[Date Prev][Date Next][Thread Prev][Thread Next][Date Index][Thread Index]
bug#16457: 24.3.50; crash rendering Arabic Uthmani script
From: |
Eli Zaretskii |
Subject: |
bug#16457: 24.3.50; crash rendering Arabic Uthmani script |
Date: |
Thu, 16 Jan 2014 19:33:22 +0200 |
> Date: Thu, 16 Jan 2014 12:01:04 +0400
> From: Dmitry Antipov <dmantipov@yandex.ru>
> CC: 16457@debbugs.gnu.org
>
> I'm not familiar with composition sequences in detail
The compositions stuff is under-documented. I provide some
information I know of below.
> For the uthmani-test.txt, the following code in set_iterator_to_next:
>
> 7127 /* Composition created while scanning forward. */
> 7128 /* Update IT's char/byte positions to point to the
> first
> 7129 character of the next grapheme cluster, or to the
> 7130 character visually after the current composition.
> */
> 7131 for (i = 0; i < it->cmp_it.nchars; i++)

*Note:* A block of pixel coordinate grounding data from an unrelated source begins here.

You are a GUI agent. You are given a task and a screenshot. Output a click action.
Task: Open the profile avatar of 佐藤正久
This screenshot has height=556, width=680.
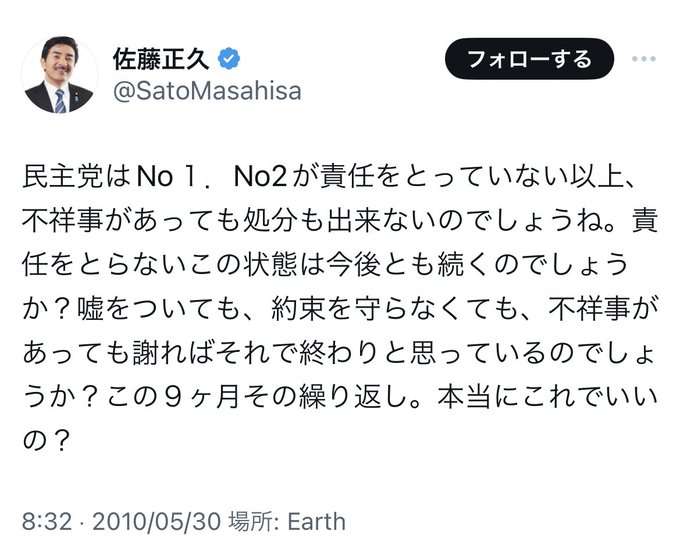(x=59, y=75)
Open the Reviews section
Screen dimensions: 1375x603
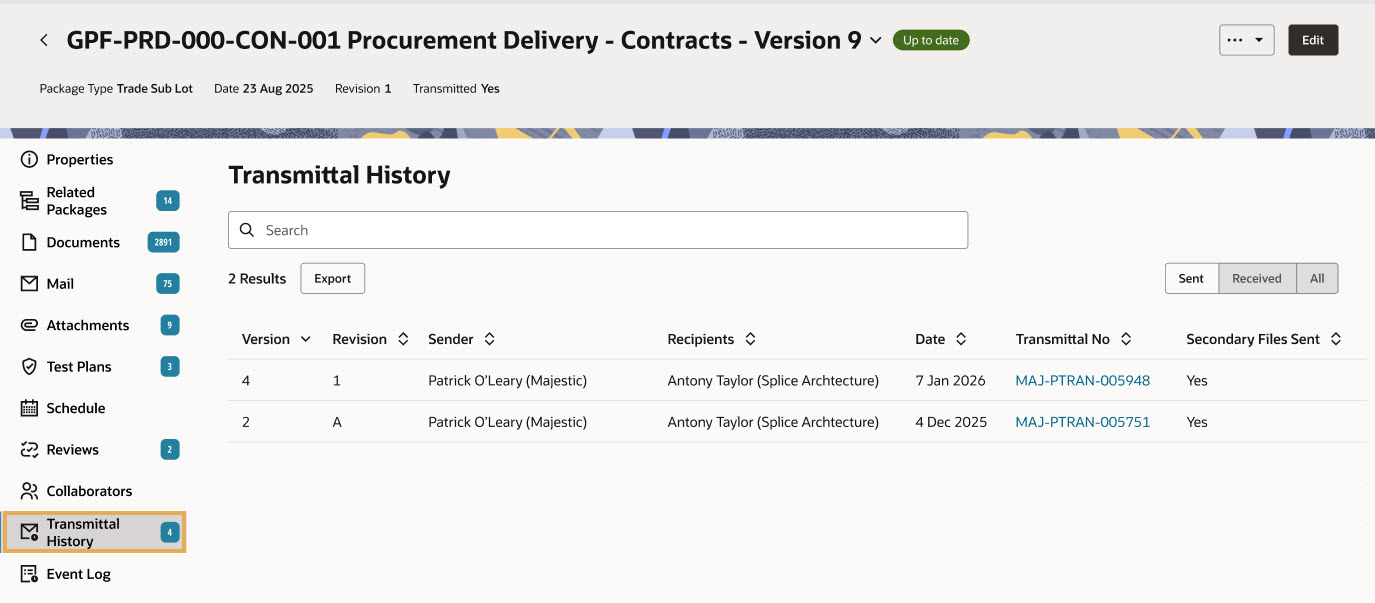tap(73, 450)
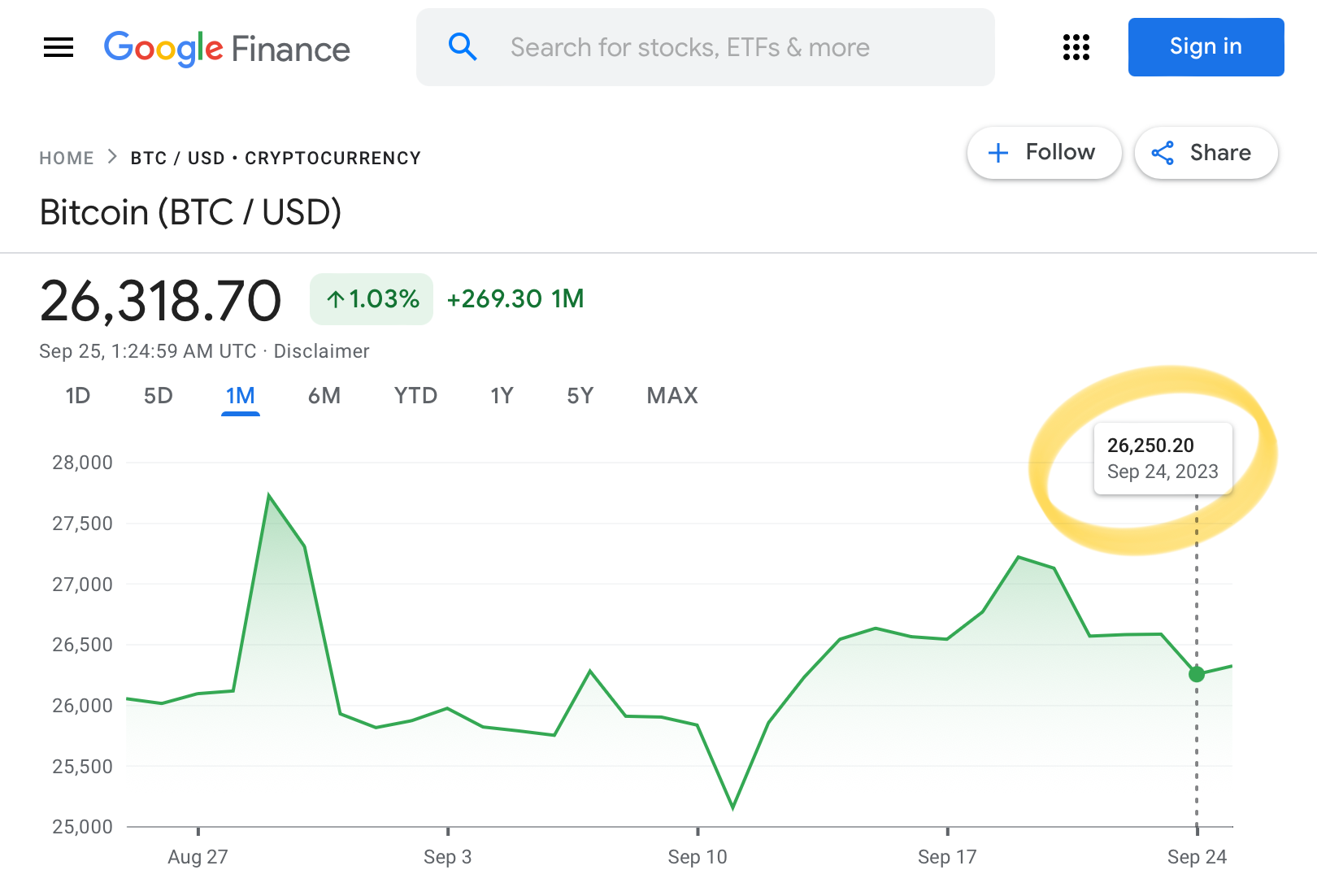Screen dimensions: 1317x896
Task: Click the green Sep 24 data point
Action: [1197, 674]
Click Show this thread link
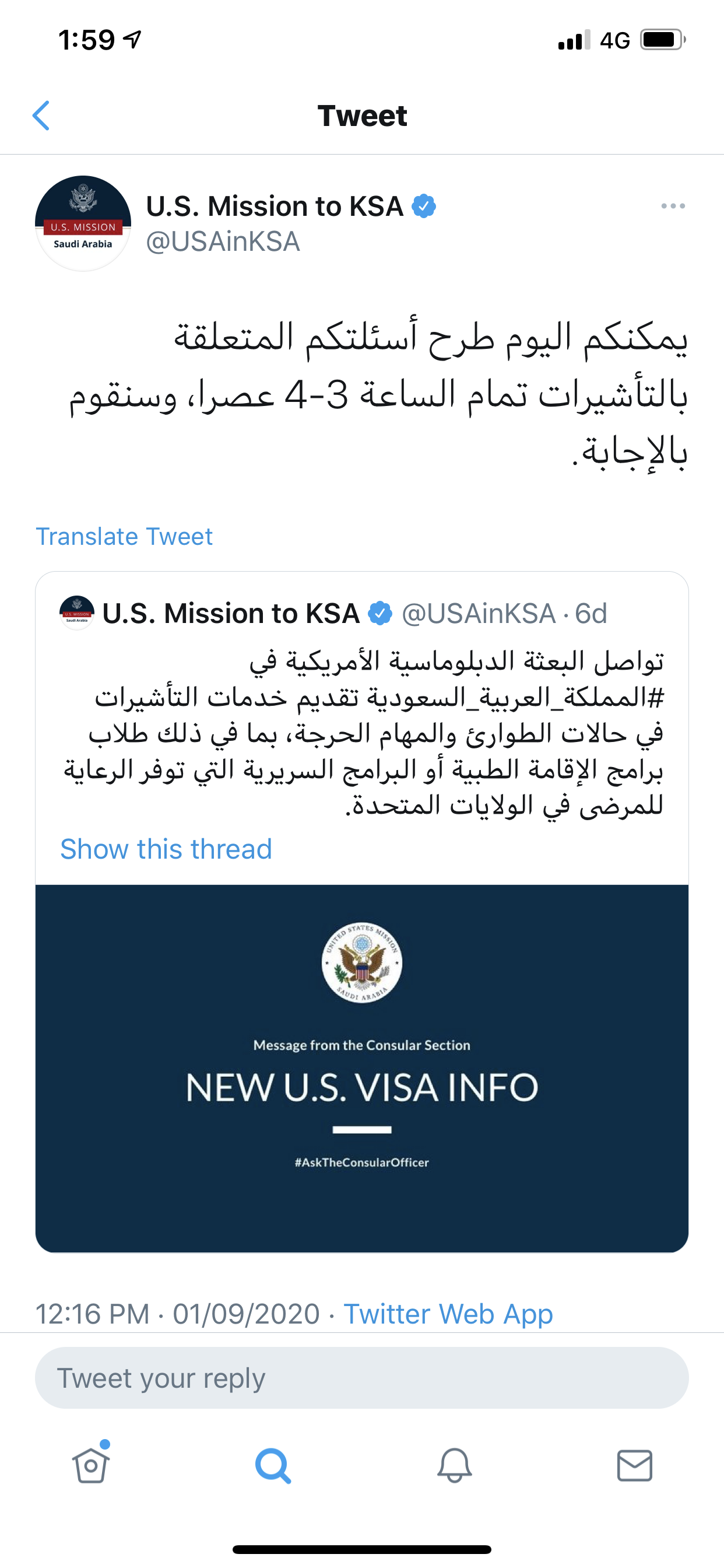The image size is (724, 1568). click(x=166, y=849)
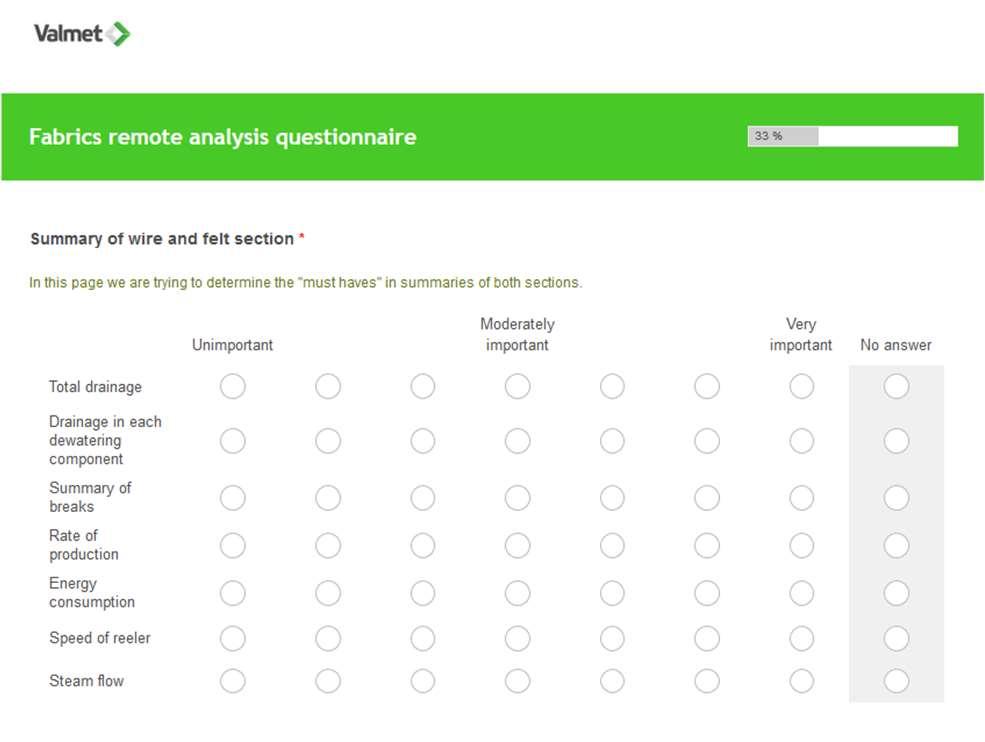
Task: Select Moderately important for Rate of production
Action: click(x=517, y=545)
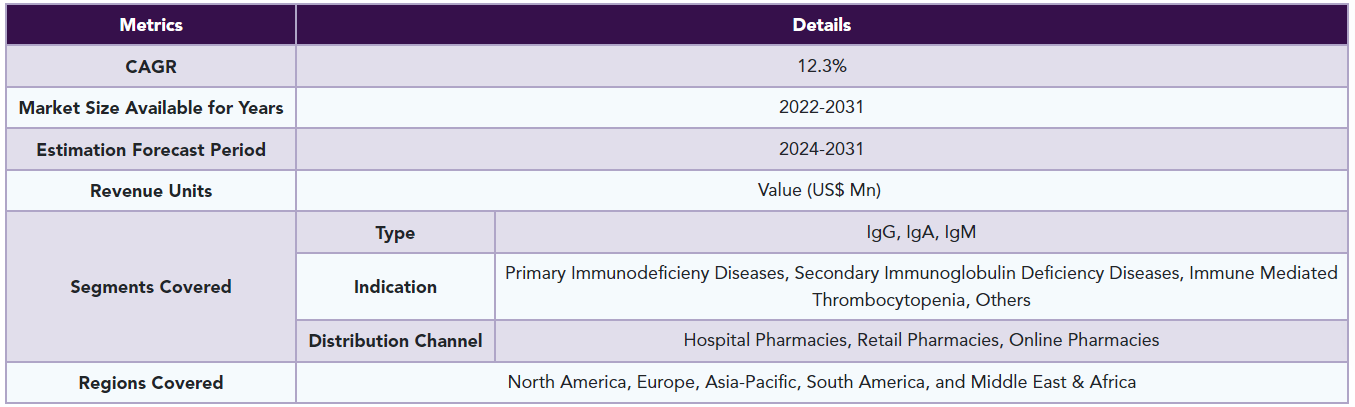Click the Thrombocytopenia, Others text line
Screen dimensions: 1355x407
tap(921, 300)
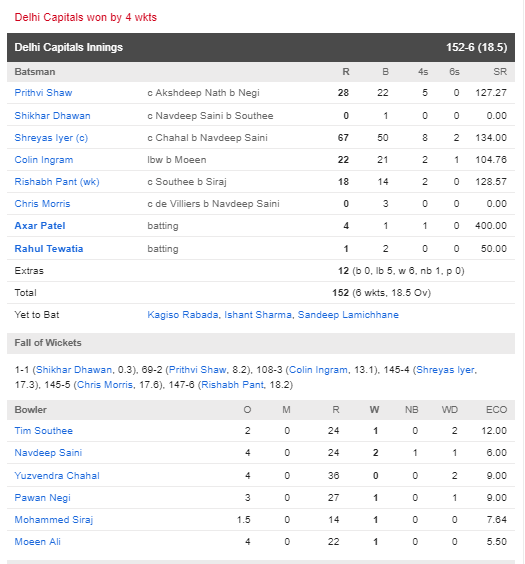Click Shreyas Iyer (c) player link
Screen dimensions: 525x564
(x=51, y=138)
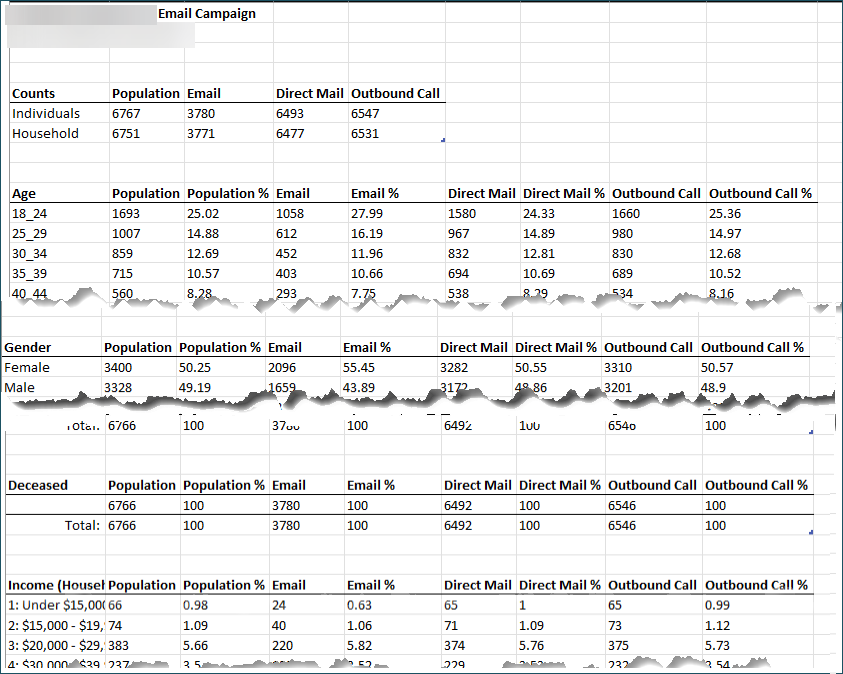Click Male population value 3328

pos(121,387)
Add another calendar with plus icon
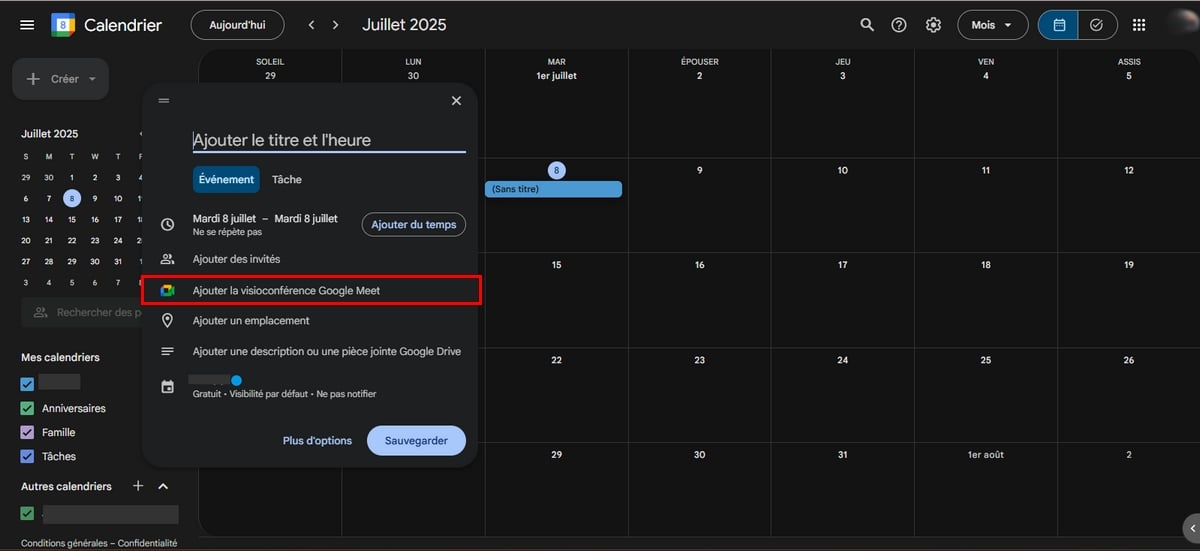The image size is (1200, 551). point(138,486)
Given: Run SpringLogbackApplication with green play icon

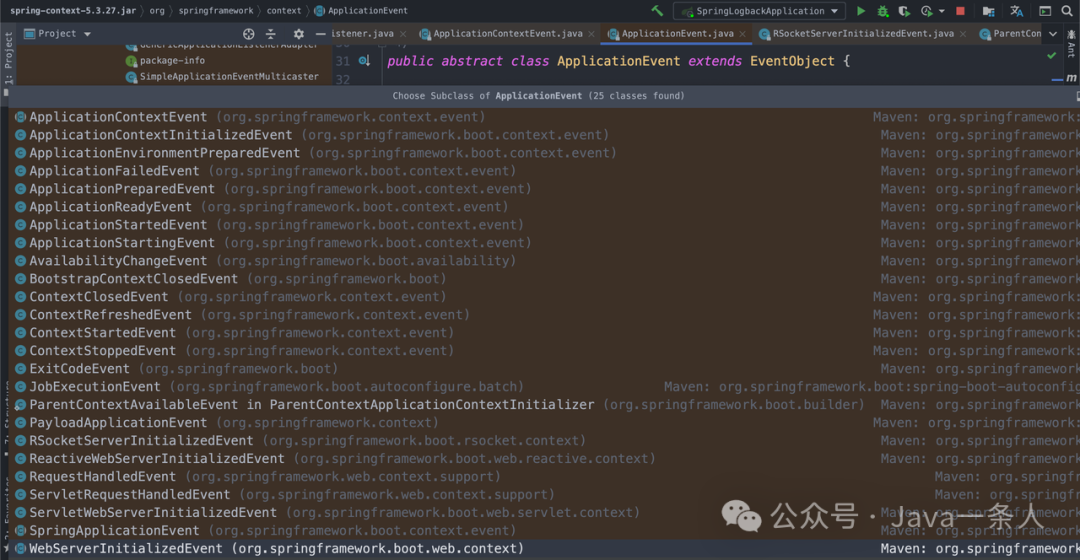Looking at the screenshot, I should (x=861, y=11).
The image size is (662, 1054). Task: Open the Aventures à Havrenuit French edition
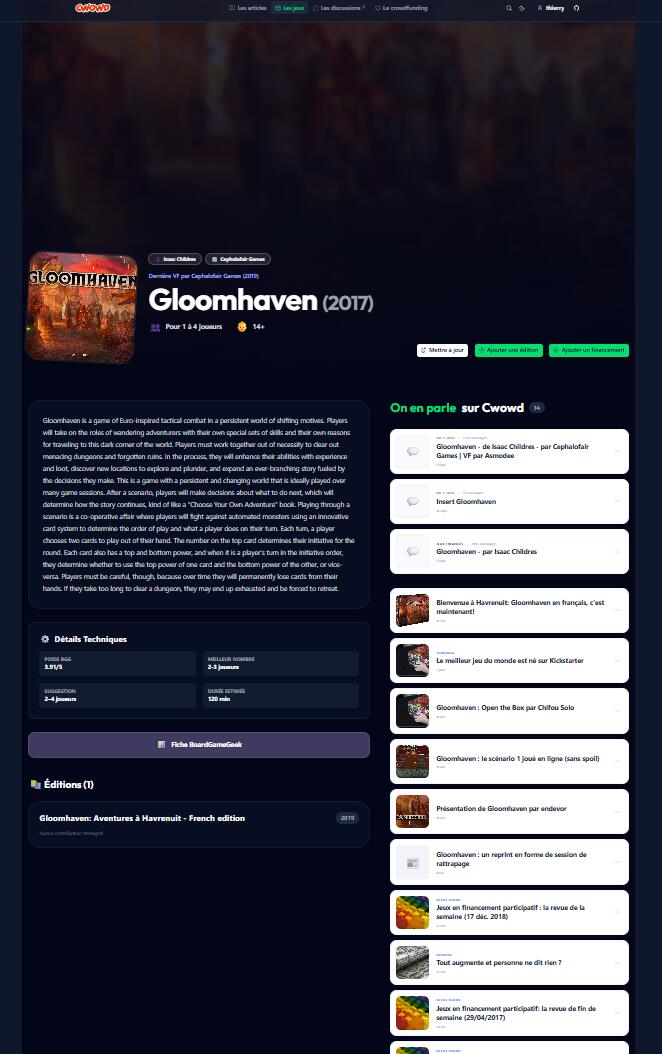(199, 824)
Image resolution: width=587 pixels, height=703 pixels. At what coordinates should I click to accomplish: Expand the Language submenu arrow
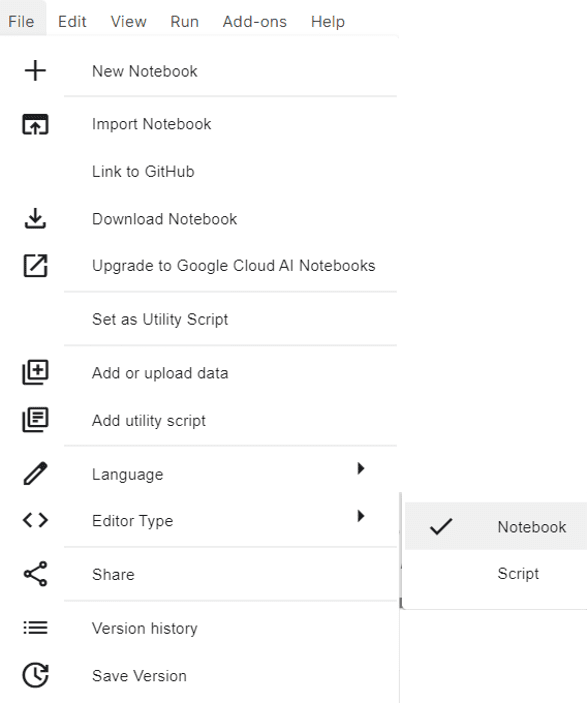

> 7132 bidi_move_to_visually_next (&it->bidi_it);
> 7133 IT_BYTEPOS (*it) = it->bidi_it.bytepos;
> 7134 IT_CHARPOS (*it) = it->bidi_it.charpos;
>
> advances IT from charpos:bytepos 11:21 to 13:25. But the following fragment
> from scan_for_column:
>
> 586 /* Check composition sequence. */
> 587 if (cmp_it.id >= 0
> 588 || (scan == cmp_it.stop_pos
> 589 && composition_reseat_it (&cmp_it, scan, scan_byte,
> end,
> 590 w, NULL, Qnil)))
> 591 composition_update_it (&cmp_it, scan, scan_byte, Qnil);
> 592 if (cmp_it.id >= 0)
> 593 {
> 594 scan += cmp_it.nchars;
> 595 scan_byte += cmp_it.nbytes;
>
> advances SCAN:SCAN_BYTE from 11:21 to 13:24. So the byte position becomes
> invalid
> and FETCH_CHAR_ADVANCE decodes invalid byte sequence to invalid character C.
> Finally, CHAR_TABLE_REF (Vcomposition_function_table, C) goes out of bounds.
In effect, you are saying that cmp_it.nbytes above is incorrect.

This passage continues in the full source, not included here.